How to get a salary with lots of zeros

You don't have to be a whiz kid to make a fortune in the City, writes Roger Trapp

To the layman, derivatives may be those flashy financial instruments that brought Barings bank to its knees, but to many modern accountants they can be the route to riches.

A working knowledge of the increasingly complex products being developed by the world's banks can be a humble auditor's passport to a different world within the financial services sector. But would-be applicants for these potentially lucrative posts should be warned: they will be expected to jump through many hurdles and, while employers are prepared to pay a high price for the right candidates, they will not necessarily settle for paying those who are less than ideal lower salaries.

Martin Flatters of Hays Accountancy Personnel is just one of those in the recruitment market stressing that first-class academic backgrounds and "well-developed interpersonal skills" are almost de rigueur. In other words, just because the latest financial products are increasingly being developed by highly intelligent whiz kids known as "rocket scientists" does not mean that those involved in the operation and selling of them can fit into the boffin caricature.

As Mr Flatters says in his organisation's guide to salaries in the second half of 1995: "To maximise their career potential, staff should definitely try to gain a working knowledge of derivative products and in general learn a second or third language."

Nor does this just apply to those in the high-profile field of derivatives trading. James Rust, manager of the City team at the recruitment consultants Robert Walters Associates, says those seeking jobs with financial institutions in such areas as internal audit and product control also have to measure up to these standards. "They pay well, but they want to make sure they get their money's worth," he says.

But he also points out that being rejected by one bank should not lead to total despair. Many banks have such distinct characters that it is possible to spot the people who work for them. Consequently, "you can be right for one and totally wrong for another", he says. The same principles also apply to different roles, so that some candidates will be suited to corporate finance positions and others to, say, compliance roles, such as internal audit.

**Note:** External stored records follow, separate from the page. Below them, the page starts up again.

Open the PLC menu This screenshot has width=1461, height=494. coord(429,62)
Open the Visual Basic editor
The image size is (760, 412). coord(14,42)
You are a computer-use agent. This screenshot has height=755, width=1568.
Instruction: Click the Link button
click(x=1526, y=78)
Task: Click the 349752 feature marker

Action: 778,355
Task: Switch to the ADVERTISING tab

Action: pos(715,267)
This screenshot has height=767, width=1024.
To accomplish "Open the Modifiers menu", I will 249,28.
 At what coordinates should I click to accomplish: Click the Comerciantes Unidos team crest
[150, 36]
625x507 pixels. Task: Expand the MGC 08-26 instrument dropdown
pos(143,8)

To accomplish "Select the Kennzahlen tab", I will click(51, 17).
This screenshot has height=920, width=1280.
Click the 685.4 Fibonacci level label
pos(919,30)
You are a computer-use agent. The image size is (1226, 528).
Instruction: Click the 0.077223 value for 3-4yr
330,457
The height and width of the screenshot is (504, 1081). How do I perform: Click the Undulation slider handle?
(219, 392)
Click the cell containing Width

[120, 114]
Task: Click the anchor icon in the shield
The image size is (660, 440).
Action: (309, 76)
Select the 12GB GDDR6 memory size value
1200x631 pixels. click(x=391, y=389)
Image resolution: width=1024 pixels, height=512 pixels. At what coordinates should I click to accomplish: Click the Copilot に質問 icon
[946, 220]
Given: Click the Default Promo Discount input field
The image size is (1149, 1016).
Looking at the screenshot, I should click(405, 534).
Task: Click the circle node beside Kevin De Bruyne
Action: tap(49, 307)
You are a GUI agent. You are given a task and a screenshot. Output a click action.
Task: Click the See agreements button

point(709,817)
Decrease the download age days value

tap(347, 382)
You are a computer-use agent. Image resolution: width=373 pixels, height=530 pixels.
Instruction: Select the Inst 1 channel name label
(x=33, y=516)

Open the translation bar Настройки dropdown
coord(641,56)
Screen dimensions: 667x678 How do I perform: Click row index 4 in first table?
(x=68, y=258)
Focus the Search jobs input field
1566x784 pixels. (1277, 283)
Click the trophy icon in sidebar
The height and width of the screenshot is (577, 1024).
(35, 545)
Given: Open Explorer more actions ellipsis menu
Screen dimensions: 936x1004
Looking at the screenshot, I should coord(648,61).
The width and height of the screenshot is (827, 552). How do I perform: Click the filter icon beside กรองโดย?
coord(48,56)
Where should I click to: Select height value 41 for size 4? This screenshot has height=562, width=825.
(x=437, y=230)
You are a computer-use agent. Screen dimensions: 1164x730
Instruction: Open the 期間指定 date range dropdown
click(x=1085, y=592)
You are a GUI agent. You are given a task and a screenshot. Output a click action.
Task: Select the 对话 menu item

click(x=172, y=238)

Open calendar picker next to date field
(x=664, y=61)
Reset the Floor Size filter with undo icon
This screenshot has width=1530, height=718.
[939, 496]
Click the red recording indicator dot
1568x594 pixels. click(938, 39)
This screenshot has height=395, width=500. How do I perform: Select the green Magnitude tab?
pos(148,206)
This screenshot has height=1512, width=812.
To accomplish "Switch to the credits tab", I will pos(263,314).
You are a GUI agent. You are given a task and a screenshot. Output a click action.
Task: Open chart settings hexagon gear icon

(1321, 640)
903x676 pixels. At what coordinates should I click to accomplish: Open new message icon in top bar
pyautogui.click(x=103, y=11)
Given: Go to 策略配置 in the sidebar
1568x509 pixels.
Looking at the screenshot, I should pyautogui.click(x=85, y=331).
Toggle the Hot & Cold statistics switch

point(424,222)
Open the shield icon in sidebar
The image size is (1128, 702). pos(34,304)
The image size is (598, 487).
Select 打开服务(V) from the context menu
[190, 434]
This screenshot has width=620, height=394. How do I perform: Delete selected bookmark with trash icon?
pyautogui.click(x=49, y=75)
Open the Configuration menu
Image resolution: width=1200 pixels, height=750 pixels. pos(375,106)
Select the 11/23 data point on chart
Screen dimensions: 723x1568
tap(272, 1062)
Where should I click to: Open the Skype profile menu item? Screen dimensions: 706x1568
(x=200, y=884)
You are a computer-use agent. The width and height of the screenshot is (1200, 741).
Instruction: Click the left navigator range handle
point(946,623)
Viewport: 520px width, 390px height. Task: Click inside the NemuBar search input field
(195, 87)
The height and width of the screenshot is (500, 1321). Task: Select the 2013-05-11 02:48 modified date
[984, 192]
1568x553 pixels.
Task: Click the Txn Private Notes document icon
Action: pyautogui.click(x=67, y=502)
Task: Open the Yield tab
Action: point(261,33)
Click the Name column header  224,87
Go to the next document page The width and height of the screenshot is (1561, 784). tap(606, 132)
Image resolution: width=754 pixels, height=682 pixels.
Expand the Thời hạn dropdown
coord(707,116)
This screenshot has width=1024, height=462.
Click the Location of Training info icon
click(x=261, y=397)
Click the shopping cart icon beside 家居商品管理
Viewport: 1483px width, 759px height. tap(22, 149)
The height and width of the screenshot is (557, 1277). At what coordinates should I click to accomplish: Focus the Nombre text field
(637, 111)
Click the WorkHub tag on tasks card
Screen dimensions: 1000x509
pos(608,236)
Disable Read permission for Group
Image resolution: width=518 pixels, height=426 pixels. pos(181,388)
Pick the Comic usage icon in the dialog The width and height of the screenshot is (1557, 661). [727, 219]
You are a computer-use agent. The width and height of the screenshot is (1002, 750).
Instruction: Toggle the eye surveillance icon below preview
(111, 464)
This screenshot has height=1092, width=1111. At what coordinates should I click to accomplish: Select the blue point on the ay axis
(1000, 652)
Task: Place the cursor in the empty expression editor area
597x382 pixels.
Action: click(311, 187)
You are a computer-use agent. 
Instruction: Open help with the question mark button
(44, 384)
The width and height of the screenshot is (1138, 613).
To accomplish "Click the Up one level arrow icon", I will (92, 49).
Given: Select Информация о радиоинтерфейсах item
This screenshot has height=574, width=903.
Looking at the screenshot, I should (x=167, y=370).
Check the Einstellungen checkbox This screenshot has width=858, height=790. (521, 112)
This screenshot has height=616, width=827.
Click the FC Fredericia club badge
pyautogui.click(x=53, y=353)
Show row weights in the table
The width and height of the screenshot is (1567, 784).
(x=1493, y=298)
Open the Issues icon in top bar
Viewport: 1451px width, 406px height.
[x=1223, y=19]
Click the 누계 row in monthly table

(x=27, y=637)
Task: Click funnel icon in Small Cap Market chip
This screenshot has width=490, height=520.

The result of this is a more active market than has been the case of late. Though Mr Rust stresses that the amount of movement is "not obscene", and Hays's research shows overall salaries rising by no more than inflation, City prospects look bright. It is seen as a fast-moving, multi-skilled and dynamic sector where accountants with relevant experience are highly regarded and "in universal demand".

So much for the incentives for the employers. For the accountants themselves, a key attraction of these posts is the bonuses available.

Accountants with a year's experience can earn a basic salary of about pounds 40,000 and expect a bonus of about 30 per cent of that as well as a car, says Mr Rust. As senior partners of big accountancy firms are only too ready to point out, those who rise to the boards of these institutions stand to gain from the additional area of stock options that can net several hundred thousand pounds at once.

Moreover, as Mr Flatters indicates, in order to retain as well as recruit the best staff, employers will have to be flexible about total packages.

Hays's research in the financial services sector indicates that a head of financial control typically earns pounds 60,000 a year, a head of internal audit pounds 50,000, while somebody with four years' post-qualifiying experience working in corporate finance can expect about pounds 58,000 - about the same as somebody of the same seniority working with derivative products.

At least part of the reason for the high demand, though, is the shortage of suitable recruits. This would be true in most circumstances, but it has been made worse by the fact that most of the large accountancy firms cut back on training contracts in response to the recession earlier this decade.

Finally, as part of the effort to motivate those who are hired, many banks stagger bonuses, announcing them at the end of the year and paying them out at the end of the following quarter. Some highly valued employees receive bonuses worth more than half their annual salaries.

Setting out promotion paths also forms a part of the attempts to motivate staff. But there is little room in the high-pressure atmosphere of the City banking arena for the formal training many recruits might have been used to at accounting firms. Instead, it is increasingly an "on-going, on-the-job process".

Perhaps for this reason the banks put a high premium on those who demonstrate "a high level of natural management, leadership and assessment skills".